PRA-UNet is the most balanced and ready-to-use model of the ones we evaluated. It is a practical and scalable solution for real-time medical imaging applications because it can keep high segmentation accuracy while lowering latency and resource use.
While
Table 12 emphasizes the balance between accuracy and computational cost,
Table 13 complements this analysis by examining the statistical behavior of the models across the five folds. This additional layer of evaluation reveals how consistently each architecture performs, beyond its average Dice and IoU values.
The reference models, including U-Net, U-Net++, Attention U-Net, and ResU-Net, show confidence intervals that remain relatively wide, indicating noticeable fluctuations from one fold to another. These variations suggest that their segmentation performance, although acceptable on average, is more sensitive to data partitioning effects. Attention U-Net and ResU-Net, for instance, present improved mean scores compared to U-Net, yet their dispersion across folds remains significant, revealing a level of instability that is not visible in the mean figures alone.
Among the architectures, U-Net++ with Dense achieves the highest average accuracy, but its confidence bounds still reflect a measurable degree of variability. This nuance, when combined with its high computational demand reported in
Table 11, reduces its practicality in scenarios where both performance and operational constraints must be considered simultaneously.
In contrast, the confidence intervals of PRA-UNet are notably narrower than those of all other models.
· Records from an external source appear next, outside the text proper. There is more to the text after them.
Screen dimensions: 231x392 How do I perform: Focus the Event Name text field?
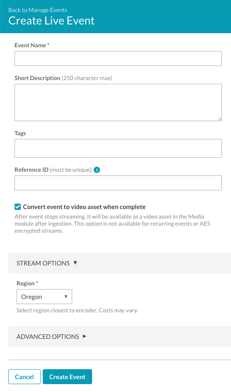118,58
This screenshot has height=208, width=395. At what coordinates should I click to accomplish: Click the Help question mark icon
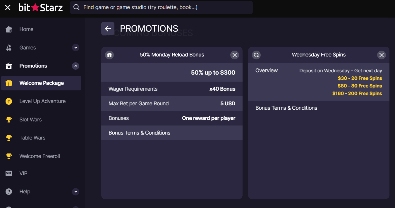[x=9, y=192]
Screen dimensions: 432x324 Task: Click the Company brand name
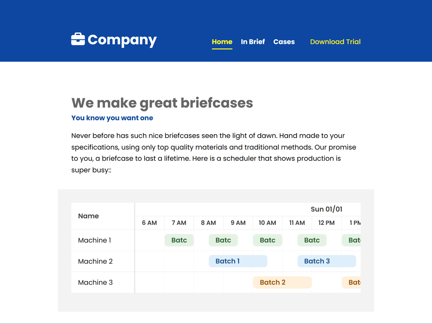point(122,40)
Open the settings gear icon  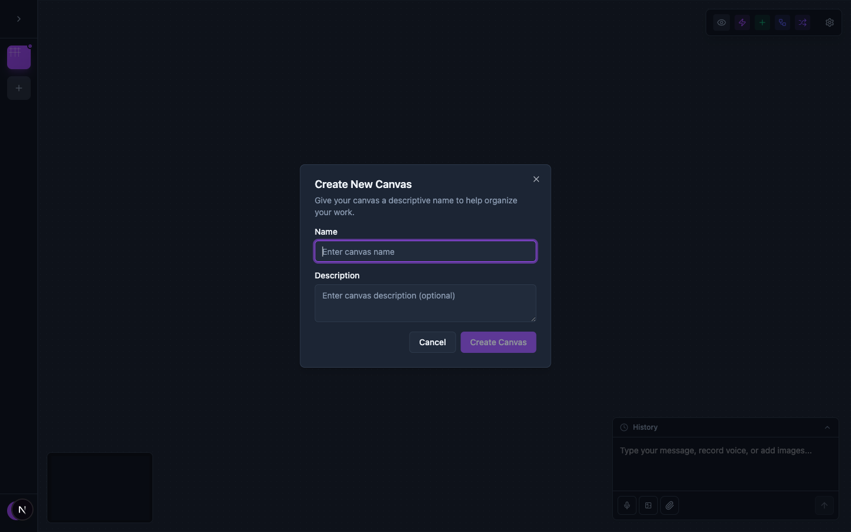click(x=829, y=22)
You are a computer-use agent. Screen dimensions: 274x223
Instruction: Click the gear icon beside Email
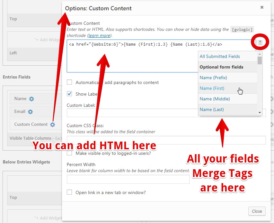pos(30,112)
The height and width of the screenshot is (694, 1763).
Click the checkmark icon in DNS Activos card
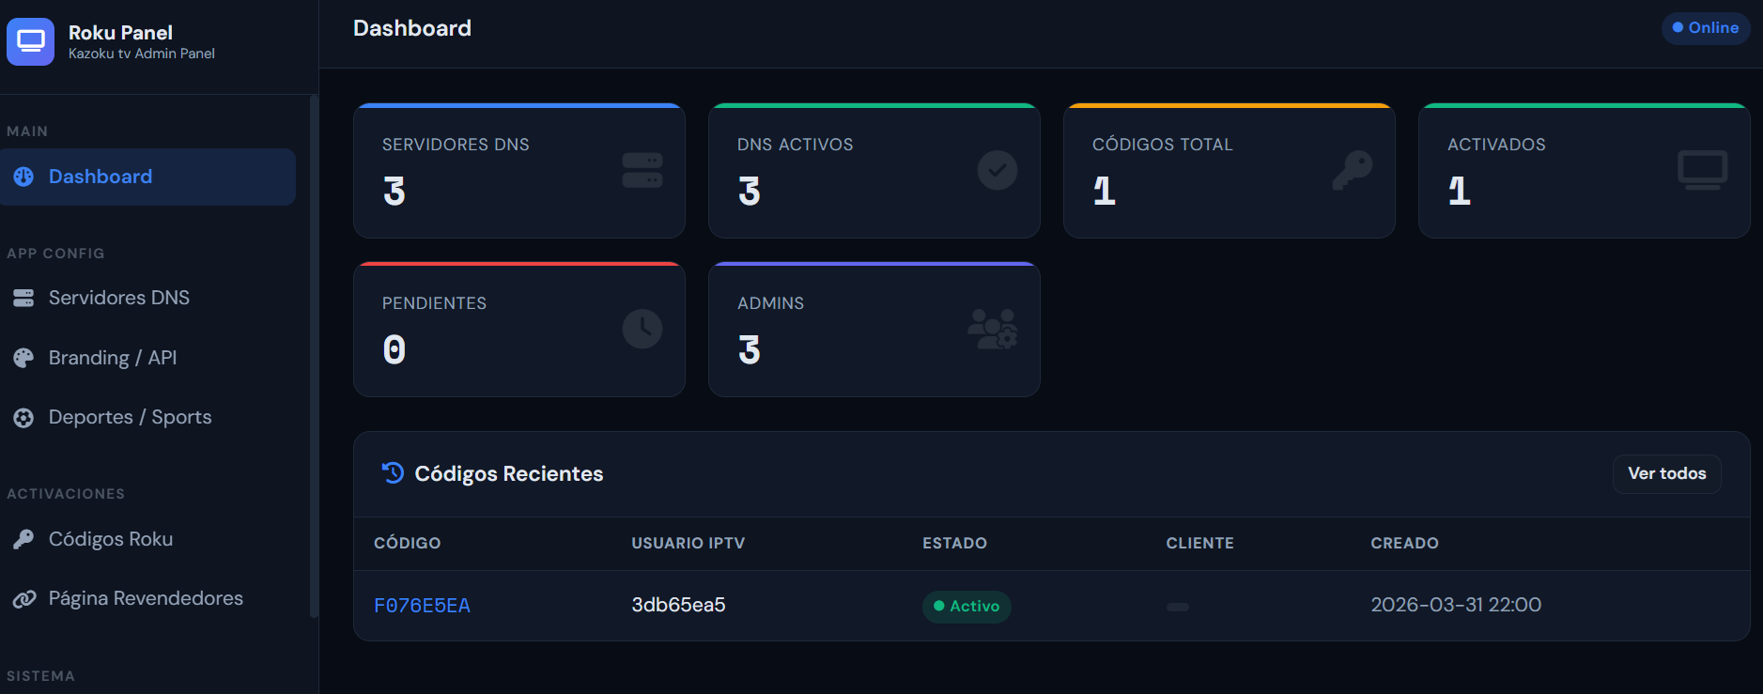point(997,170)
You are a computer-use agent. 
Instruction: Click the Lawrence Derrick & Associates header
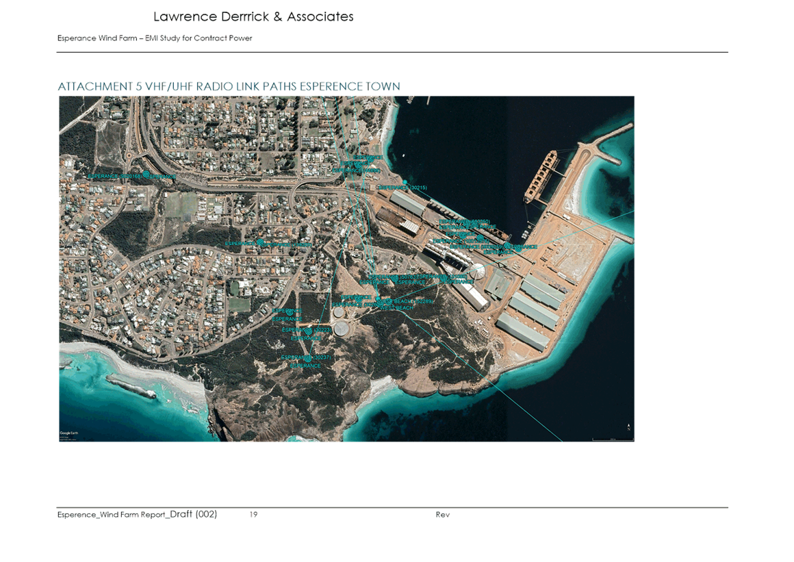pyautogui.click(x=254, y=16)

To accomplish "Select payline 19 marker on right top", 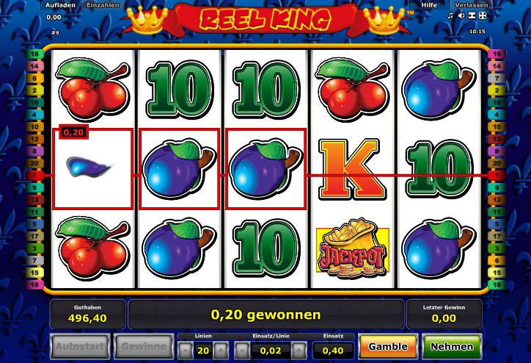I will click(x=497, y=54).
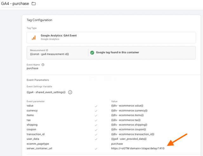Image resolution: width=203 pixels, height=156 pixels.
Task: Click the checkmark in the transaction_id row
Action: 96,134
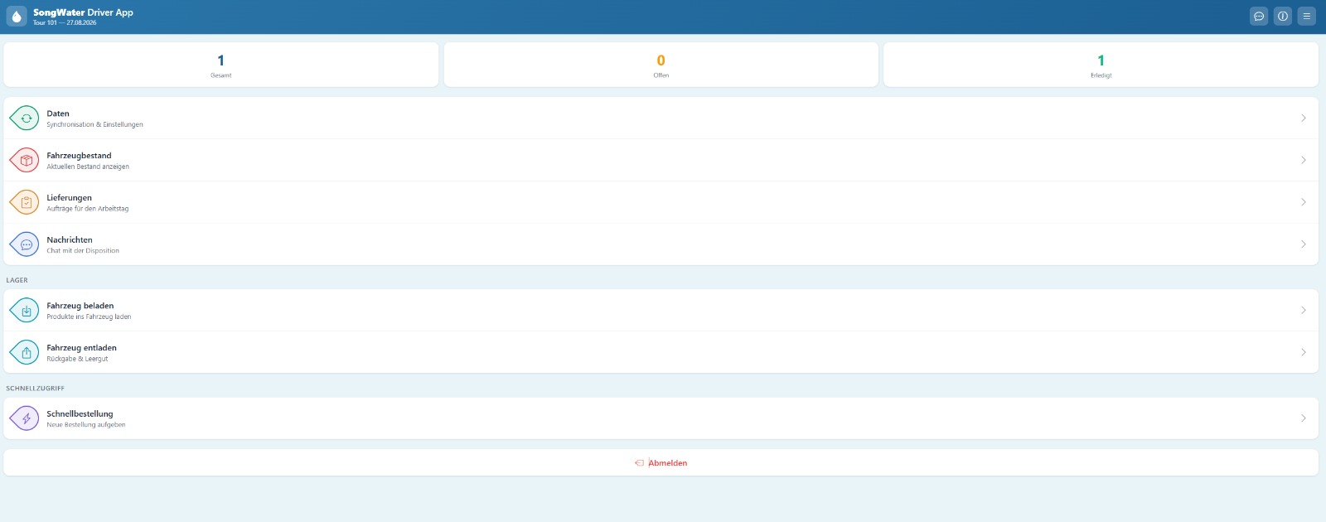Click the orange clipboard icon for Lieferungen

coord(25,202)
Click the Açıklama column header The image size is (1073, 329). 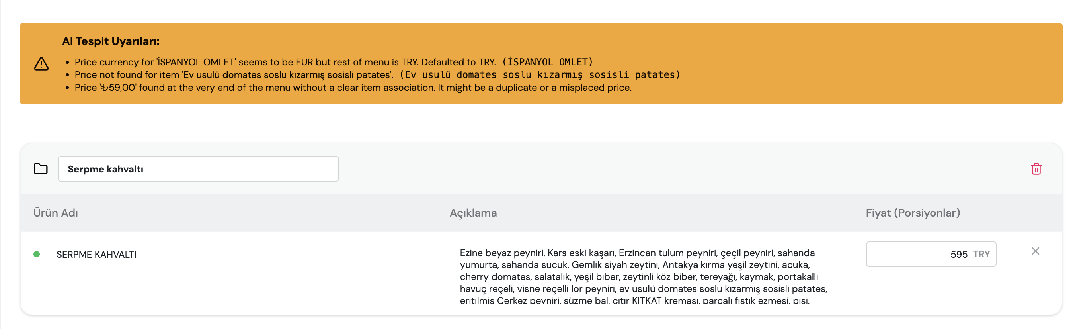pyautogui.click(x=474, y=213)
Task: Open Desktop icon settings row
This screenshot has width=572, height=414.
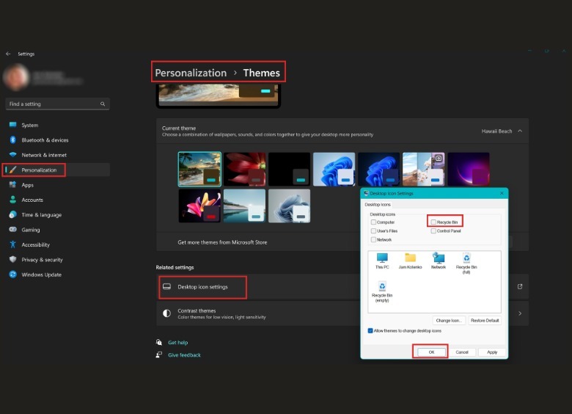Action: (x=202, y=287)
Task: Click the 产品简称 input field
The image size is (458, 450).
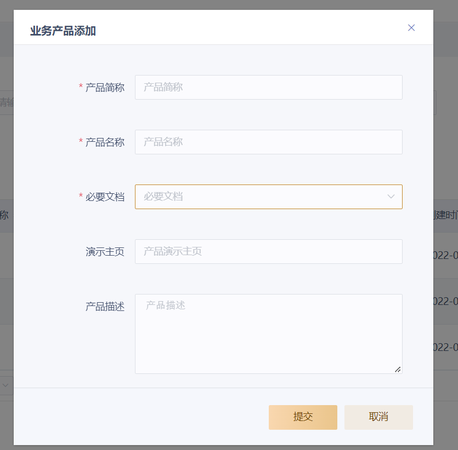Action: pos(268,87)
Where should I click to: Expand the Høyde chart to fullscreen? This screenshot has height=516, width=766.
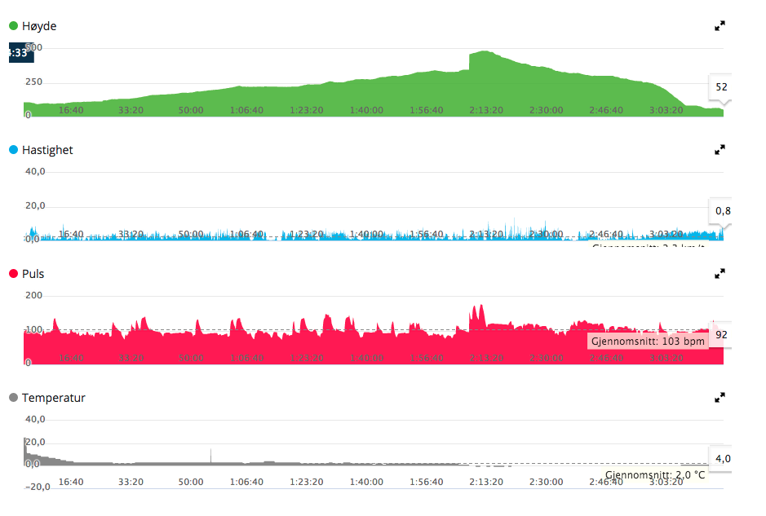[x=720, y=26]
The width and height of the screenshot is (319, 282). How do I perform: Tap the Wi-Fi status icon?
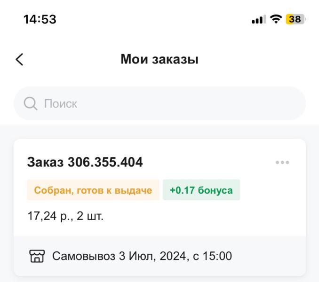pyautogui.click(x=276, y=19)
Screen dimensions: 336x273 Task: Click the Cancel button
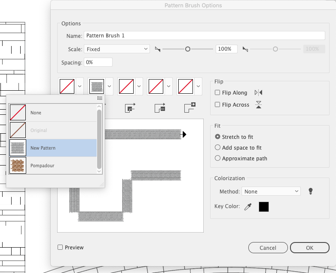tap(268, 248)
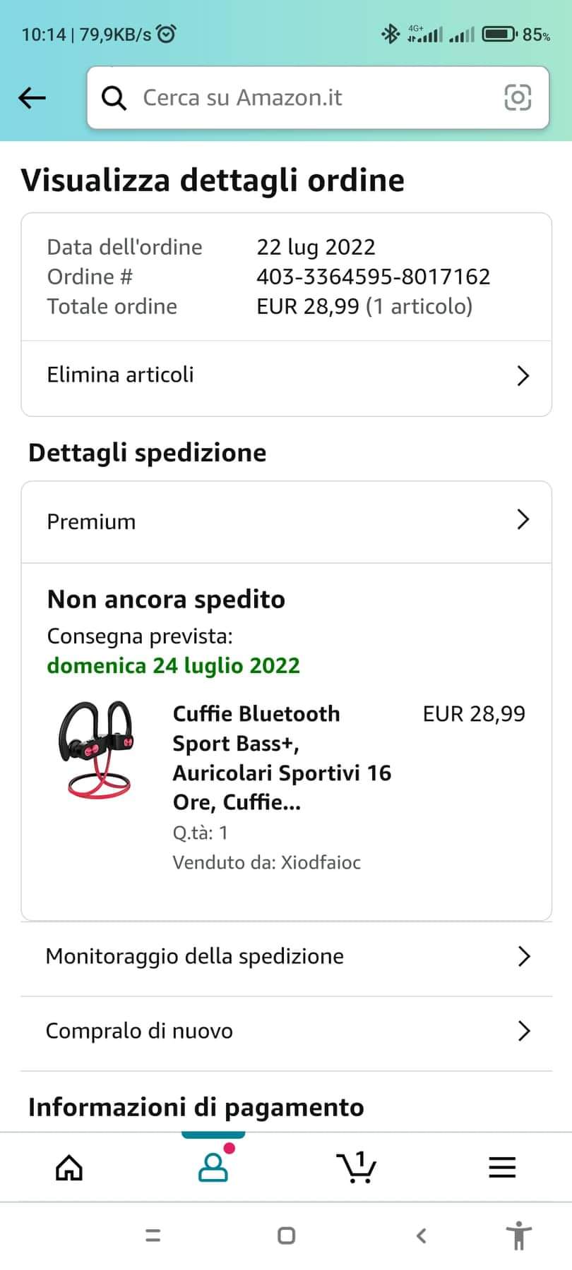This screenshot has width=572, height=1270.
Task: Click the Cerca su Amazon.it search field
Action: pyautogui.click(x=318, y=97)
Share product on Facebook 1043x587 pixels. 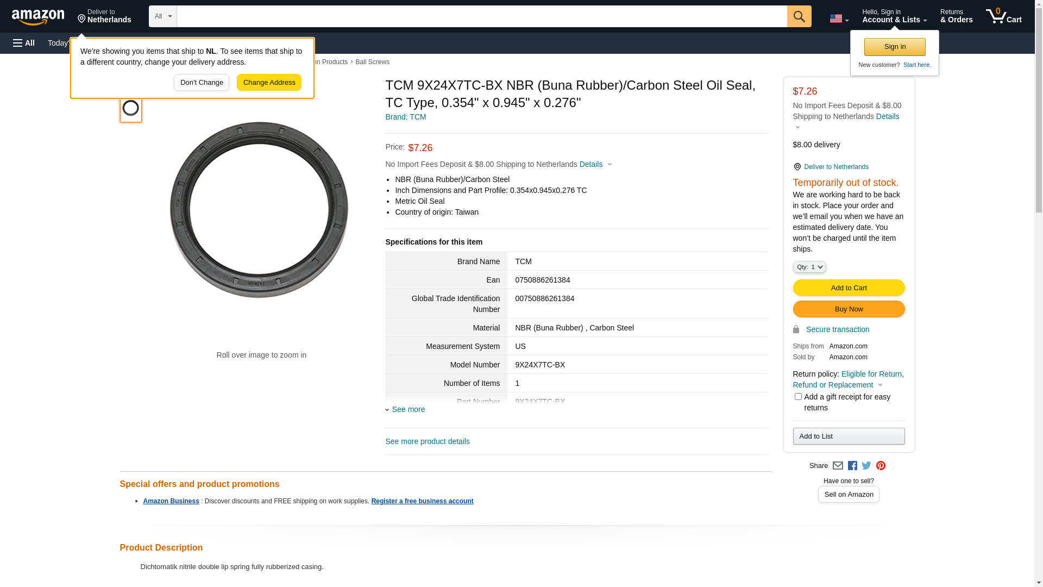point(852,466)
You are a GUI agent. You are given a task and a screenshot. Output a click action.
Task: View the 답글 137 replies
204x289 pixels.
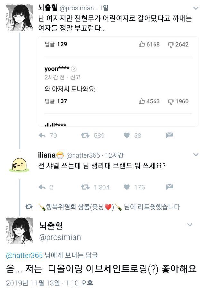(56, 101)
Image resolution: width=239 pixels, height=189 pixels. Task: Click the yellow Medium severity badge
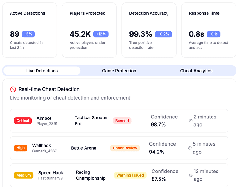24,175
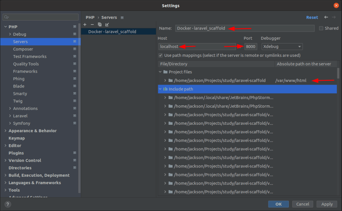Viewport: 342px width, 211px height.
Task: Click the copy server icon
Action: pyautogui.click(x=99, y=24)
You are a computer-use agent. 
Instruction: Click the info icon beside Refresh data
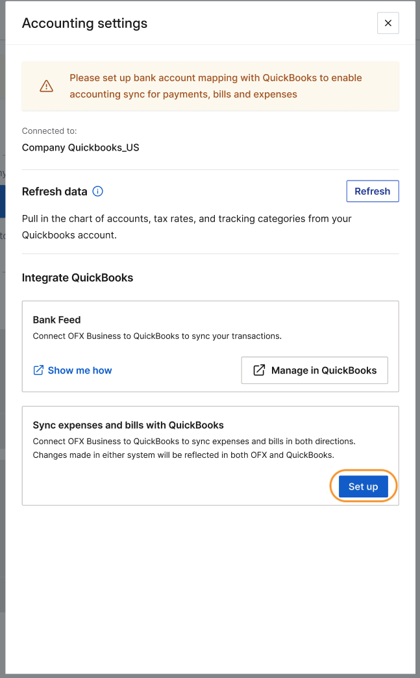(x=98, y=192)
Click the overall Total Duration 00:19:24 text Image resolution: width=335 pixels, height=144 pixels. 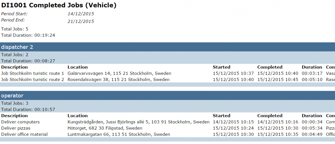[x=28, y=35]

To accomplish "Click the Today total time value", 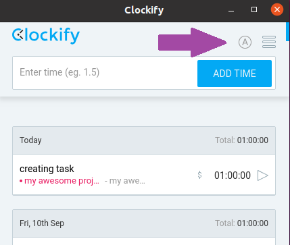I will [x=253, y=140].
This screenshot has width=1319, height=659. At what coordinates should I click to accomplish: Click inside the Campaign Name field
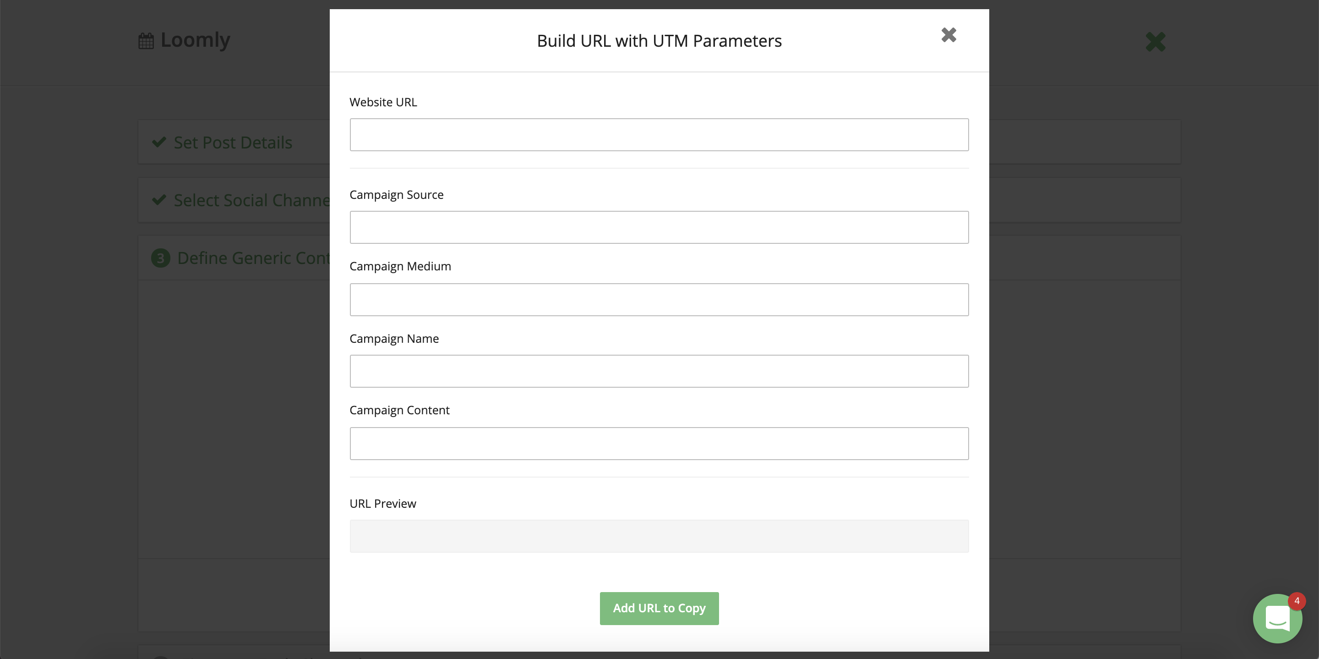pyautogui.click(x=659, y=371)
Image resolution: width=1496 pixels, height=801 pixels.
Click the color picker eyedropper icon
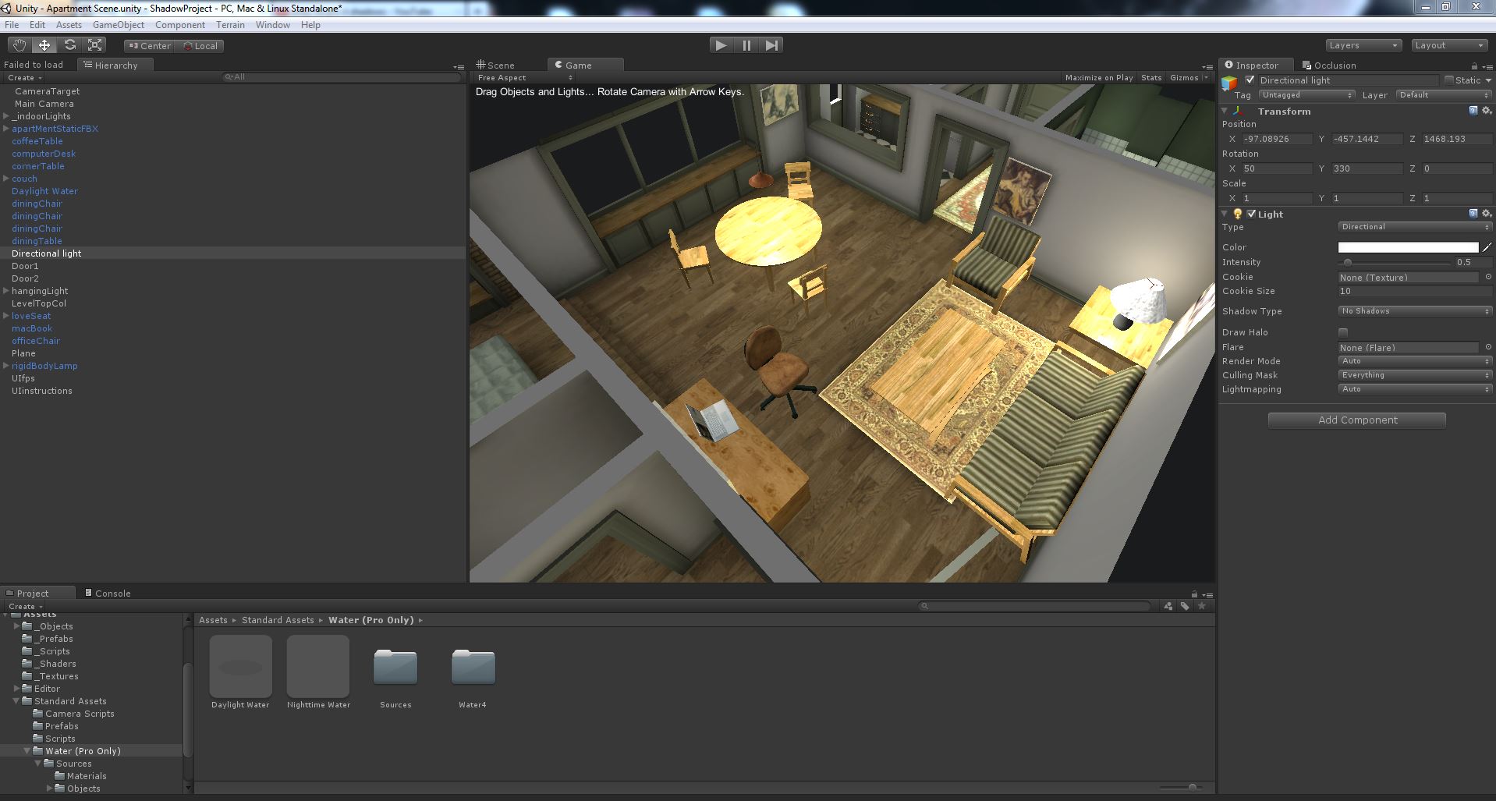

This pattern indicates that its predictions are more tightly clustered across folds, reflecting a stable and reproducible behavior. These statistical characteristics reinforce the observations from
Table 12: PRA-UNet not only maintains competitive segmentation accuracy with low computational cost but also exhibits a more reliable performance profile, making it particularly suitable for deployment in real-world environments where consistency is essential.
The confusion matrices in
Figure 10 further support the performance advantages of PRA-UNet. The model records 1,426,130 true positives and 31,214,195 true negatives, while keeping false positives at 71,258 and false negatives at 56,417. This reflects accurate detection with limited misclassification.
Compared to other models, PRA-UNet shows a better balance. U-Net++ with Dense has almost similar FN (56,751) and FP (70,924) but requires far more resources. Attention U-Net, although achieving more TP, produces over 100,000 false negatives and more than 111,000 false positives, which affects its reliability.
U-Net and U-Net++ both show higher error rates, especially in false negatives. U-Net, in particular, reaches 232,232 FN, the highest among all models. These results confirm that PRA-UNet achieves fewer errors in both directions—missing fewer tumors and producing fewer false detections—while remaining efficient. This supports its use in clinical settings where both precision and speed are essential.